Gulam Ahmed 1868’de doğduğu Kadıyan’a döndü. Dinler üzerindeki çalışmalarını artırdı Bu arada 1877-1878 yıllarında yerel gazetelere Müslümanlara eziyet eden Hindular ve Hıristiyanla. aleyhine şiddetli yazılar yazmaya başladı. Kendisinin, “Müceddid” sıfatıyla dinleri yenilemek için gönderildiğini ilan etti.
Çevreden büyük ilgi görmeye başlayan Gulam Ahmed, daha da ileri gitti ve kendisinin Müslümanların ve Hıristiyanların beklediği Mehdi Mesih olduğunu bildirdi. Ona göre Hazreti Isa çarmıhta ölmemişti. öldü sanılarak mağara şeklindeki mezarına konmuş, yaralarını iyi ederek oradan çıktıktan sonra İncili yaymak ve kayıp İsrail kabilelerini aramak üzere Keşmir’e gitmişti. Gulam’a göre İsa Hindistan’da 120 yaşında öldü. Mesih o değil, ona benzeyen fakat Müslüman ümmetinden biri olacaktı. İşte bu mehdi veya mesih kendisiydi.
Mirza Gulam Ahmed 1900’deki Kurban Bayramı namazında arapça olarak bir hutbe okudu. Kendi ifadesine göre, bu Allahın vahyi ile olmuştu. Bir yıl sonra da taraftarlarından biri Gulam için “Nebi” sıfatını kullandı.

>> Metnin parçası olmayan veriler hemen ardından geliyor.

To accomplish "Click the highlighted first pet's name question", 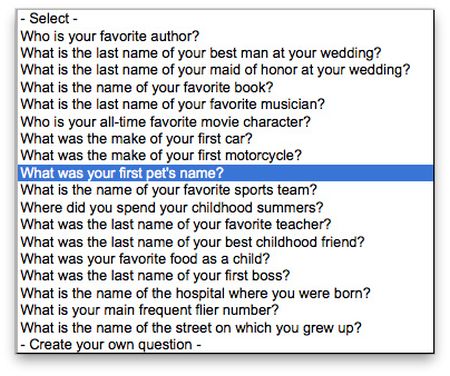I will [x=225, y=173].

Kendisi de 1904 Kasım’mda yaptığı bir konuşmada, “Ben Müslümanlar için Mehdi, Hıristiyanlar için Mesih, Hindular için de Krişna’yım” dedi. Gulam Ahmed kısa süren bir hastalıktan sonra 26 Mayıs 1908’de öldü.
Din tarihçisi Prof. Ethem Ruhi Fığlalı, mirza Gulam Ahmed ve Kadıyanilik için şunları belirtiyor:
“Gulam Ahmed’in görüşleri için ileri sürdüğü deliller, kehânetleri ve vahiy dediği ilhamları ve şaire göz önüne alınacak olursa, onun her şeyden önce fırsatçı (opportunist) ve her an, kendisi için kullanabileceği imkanlardan faydalanmayı ilk ve esaslı iş bilen biri olduğu anlaşılmaktadır. Ayrıca onun kendisine fazlaca güvenen, iddialarına büyük değer veren, bunlarla övünen ve böbürlenen bir karakter yapısına sâhip olduğu göze çarpmaktadır. Onun “ilahi otorite” ile süslemeye çalıştığı, ama daima büyük zıtlıklar ve çatlaklıklarla malul şahsiyeti, Doğu’nun geleneksel hayalci ve “esâtir”e düşkün dünyasında, oldukça geniş yankılar uyandırmakla kalmamış, etrafında geniş halk kütlelerinin toplanmasında da esaslı bir âmil olmuştur.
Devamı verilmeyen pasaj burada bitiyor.